*EXERCISE AIM*: Here are the records. Write out exactly the lines between the one holding "Given: Click the Introduced" and the one holding "You are a computer-use agent. This", inclusive.

Stored records
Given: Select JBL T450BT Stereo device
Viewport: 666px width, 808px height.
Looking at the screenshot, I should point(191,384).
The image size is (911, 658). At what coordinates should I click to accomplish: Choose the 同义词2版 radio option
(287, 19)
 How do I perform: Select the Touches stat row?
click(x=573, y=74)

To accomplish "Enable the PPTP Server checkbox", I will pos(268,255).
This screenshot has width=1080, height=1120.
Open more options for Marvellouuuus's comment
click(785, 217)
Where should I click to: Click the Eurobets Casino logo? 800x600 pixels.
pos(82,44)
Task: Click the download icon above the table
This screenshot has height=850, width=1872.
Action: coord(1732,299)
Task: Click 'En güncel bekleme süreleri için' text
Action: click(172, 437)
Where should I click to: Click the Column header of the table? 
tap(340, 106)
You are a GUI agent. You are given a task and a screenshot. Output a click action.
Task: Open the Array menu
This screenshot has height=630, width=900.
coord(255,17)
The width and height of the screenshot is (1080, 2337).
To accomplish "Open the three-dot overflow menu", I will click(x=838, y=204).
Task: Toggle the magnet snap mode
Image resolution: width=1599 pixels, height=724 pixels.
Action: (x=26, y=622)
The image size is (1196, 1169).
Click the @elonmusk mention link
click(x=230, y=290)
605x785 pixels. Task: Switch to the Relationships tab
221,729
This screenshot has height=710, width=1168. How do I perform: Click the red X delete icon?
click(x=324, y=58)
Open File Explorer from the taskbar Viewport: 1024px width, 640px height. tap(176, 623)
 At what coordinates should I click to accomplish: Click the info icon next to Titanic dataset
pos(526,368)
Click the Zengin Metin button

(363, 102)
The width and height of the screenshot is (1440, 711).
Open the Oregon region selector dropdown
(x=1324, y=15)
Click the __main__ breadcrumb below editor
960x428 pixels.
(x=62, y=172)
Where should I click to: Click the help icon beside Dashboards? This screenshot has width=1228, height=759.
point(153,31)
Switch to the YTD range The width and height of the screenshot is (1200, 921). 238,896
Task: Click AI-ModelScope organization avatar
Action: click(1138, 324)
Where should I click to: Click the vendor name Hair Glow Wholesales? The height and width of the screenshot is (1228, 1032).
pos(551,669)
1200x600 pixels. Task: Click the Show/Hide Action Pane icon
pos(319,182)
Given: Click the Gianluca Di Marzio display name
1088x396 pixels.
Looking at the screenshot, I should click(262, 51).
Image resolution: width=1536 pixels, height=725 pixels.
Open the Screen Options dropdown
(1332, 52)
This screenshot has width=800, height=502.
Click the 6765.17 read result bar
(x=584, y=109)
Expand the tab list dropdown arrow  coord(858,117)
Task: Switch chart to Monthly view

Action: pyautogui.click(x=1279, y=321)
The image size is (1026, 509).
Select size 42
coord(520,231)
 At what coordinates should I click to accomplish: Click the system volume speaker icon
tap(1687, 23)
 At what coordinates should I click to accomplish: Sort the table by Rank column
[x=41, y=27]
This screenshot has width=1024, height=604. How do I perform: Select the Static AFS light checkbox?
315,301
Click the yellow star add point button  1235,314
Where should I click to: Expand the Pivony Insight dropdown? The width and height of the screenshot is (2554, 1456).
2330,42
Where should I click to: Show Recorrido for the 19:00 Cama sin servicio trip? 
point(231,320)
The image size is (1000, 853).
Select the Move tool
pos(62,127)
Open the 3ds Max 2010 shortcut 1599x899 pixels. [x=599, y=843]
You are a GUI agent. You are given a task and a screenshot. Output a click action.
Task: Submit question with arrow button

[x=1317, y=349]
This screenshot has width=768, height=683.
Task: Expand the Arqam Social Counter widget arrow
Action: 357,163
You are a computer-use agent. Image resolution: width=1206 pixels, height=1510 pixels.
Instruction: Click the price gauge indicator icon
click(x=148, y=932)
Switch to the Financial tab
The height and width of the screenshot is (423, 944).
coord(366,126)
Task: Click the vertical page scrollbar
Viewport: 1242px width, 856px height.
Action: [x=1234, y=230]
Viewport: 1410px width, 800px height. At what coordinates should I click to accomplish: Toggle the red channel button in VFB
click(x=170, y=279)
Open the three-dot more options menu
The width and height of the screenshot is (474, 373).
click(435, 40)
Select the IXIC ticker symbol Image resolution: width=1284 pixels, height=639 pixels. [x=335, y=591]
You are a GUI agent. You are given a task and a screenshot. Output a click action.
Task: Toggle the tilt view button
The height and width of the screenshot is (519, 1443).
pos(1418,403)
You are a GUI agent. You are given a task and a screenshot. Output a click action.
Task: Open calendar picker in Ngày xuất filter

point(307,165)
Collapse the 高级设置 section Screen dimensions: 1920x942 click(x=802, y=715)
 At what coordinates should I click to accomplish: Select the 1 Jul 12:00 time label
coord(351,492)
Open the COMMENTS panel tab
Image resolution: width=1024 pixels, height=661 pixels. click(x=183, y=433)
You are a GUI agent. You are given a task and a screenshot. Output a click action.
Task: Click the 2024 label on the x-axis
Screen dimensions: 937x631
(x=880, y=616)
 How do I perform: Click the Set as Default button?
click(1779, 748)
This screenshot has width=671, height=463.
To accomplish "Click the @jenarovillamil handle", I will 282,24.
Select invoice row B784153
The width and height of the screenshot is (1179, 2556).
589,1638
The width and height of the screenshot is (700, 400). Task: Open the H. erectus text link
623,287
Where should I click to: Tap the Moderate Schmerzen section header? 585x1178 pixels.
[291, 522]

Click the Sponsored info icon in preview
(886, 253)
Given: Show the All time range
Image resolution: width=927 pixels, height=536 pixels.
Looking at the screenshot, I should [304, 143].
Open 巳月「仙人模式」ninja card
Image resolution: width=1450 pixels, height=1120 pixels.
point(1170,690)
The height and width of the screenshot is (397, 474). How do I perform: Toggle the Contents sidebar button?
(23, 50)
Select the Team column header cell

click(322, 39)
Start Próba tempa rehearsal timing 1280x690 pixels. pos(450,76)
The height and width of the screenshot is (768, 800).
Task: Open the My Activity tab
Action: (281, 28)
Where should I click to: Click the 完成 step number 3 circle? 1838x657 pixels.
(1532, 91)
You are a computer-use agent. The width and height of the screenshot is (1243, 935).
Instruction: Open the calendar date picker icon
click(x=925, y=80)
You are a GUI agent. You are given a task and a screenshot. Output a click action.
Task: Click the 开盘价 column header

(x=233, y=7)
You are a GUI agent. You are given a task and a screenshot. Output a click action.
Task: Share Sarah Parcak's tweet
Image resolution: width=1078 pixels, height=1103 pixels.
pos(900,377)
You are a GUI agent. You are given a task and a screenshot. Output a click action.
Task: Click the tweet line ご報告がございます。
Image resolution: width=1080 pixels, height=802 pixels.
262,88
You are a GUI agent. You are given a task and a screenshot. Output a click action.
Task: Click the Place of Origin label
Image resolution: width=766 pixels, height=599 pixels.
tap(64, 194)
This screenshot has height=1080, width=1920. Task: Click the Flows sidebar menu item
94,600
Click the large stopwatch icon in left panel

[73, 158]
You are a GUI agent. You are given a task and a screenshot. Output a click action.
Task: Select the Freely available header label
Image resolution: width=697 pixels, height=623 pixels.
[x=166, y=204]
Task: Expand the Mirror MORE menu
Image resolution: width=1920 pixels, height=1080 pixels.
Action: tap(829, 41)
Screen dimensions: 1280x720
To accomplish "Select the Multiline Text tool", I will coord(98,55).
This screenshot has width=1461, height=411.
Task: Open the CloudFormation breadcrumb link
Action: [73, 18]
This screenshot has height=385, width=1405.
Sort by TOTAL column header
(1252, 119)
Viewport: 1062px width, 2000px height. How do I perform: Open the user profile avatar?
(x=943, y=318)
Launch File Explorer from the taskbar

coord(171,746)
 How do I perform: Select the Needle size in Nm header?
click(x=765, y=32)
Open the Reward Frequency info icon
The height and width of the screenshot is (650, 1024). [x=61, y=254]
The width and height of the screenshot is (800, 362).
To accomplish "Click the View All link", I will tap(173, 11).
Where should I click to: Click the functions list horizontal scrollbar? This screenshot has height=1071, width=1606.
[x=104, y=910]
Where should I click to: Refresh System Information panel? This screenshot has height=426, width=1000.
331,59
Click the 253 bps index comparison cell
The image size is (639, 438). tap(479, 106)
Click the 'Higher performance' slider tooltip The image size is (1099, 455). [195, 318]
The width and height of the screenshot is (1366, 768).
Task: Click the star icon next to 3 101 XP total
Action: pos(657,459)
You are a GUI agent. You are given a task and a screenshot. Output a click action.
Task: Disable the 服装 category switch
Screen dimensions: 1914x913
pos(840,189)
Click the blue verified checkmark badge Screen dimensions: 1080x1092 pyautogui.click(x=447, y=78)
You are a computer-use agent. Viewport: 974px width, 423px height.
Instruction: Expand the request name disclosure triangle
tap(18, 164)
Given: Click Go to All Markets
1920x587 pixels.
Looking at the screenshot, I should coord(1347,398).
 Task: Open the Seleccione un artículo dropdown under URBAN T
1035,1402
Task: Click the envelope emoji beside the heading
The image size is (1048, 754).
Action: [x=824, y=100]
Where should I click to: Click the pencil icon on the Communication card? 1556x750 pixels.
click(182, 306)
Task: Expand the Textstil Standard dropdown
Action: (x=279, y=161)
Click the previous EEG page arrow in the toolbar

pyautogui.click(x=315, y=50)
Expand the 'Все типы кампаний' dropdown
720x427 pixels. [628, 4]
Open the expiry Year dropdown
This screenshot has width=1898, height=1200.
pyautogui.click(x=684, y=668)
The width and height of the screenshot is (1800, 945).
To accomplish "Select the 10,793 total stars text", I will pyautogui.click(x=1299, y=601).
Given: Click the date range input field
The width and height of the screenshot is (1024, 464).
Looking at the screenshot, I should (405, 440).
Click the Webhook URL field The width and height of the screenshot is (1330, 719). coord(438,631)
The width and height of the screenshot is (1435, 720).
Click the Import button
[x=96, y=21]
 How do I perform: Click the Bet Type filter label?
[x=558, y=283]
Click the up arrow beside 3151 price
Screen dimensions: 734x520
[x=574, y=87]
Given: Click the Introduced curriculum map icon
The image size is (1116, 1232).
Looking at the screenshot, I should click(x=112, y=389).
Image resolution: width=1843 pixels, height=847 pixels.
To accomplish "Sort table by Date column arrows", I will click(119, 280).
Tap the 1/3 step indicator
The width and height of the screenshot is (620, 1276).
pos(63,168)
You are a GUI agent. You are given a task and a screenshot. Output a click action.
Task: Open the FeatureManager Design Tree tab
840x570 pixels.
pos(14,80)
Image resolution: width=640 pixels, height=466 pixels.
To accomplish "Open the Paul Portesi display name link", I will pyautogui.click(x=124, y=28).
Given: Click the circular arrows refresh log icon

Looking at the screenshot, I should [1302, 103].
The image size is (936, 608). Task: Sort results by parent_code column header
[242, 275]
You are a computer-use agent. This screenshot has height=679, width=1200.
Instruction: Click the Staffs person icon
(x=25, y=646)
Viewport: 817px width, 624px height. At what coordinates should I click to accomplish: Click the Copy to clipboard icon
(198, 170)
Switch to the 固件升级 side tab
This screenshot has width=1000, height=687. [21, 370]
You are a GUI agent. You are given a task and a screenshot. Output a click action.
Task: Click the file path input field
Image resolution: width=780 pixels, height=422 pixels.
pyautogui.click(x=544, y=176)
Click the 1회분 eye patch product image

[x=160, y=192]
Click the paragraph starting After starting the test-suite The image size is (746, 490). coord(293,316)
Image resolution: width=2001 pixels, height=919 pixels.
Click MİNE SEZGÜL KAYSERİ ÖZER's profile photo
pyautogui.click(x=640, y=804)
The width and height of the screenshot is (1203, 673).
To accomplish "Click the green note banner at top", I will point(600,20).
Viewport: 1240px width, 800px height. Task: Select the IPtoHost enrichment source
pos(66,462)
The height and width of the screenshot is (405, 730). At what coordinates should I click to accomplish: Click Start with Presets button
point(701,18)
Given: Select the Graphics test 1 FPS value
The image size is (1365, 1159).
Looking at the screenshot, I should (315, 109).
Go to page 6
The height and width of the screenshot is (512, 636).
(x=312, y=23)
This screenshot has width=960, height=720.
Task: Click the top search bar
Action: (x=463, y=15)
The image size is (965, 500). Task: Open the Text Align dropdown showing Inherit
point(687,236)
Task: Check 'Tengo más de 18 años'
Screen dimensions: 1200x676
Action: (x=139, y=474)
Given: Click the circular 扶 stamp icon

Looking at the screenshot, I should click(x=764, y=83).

*EXERCISE RESPONSE*:
Given: Click the Introduced curriculum map icon
The image size is (1116, 1232).
Looking at the screenshot, I should click(x=112, y=389).
Image resolution: width=1843 pixels, height=847 pixels.
To accomplish "Sort table by Date column arrows", I will click(119, 280).
Tap the 1/3 step indicator
The width and height of the screenshot is (620, 1276).
pos(63,168)
You are a GUI agent. You are given a task and a screenshot. Output a click action.
Task: Open the FeatureManager Design Tree tab
840x570 pixels.
pos(14,80)
Image resolution: width=640 pixels, height=466 pixels.
To accomplish "Open the Paul Portesi display name link", I will pyautogui.click(x=124, y=28).
Given: Click the circular arrows refresh log icon

Looking at the screenshot, I should [1302, 103].
The image size is (936, 608). Task: Sort results by parent_code column header
[242, 275]
You are a computer-use agent. This screenshot has height=679, width=1200.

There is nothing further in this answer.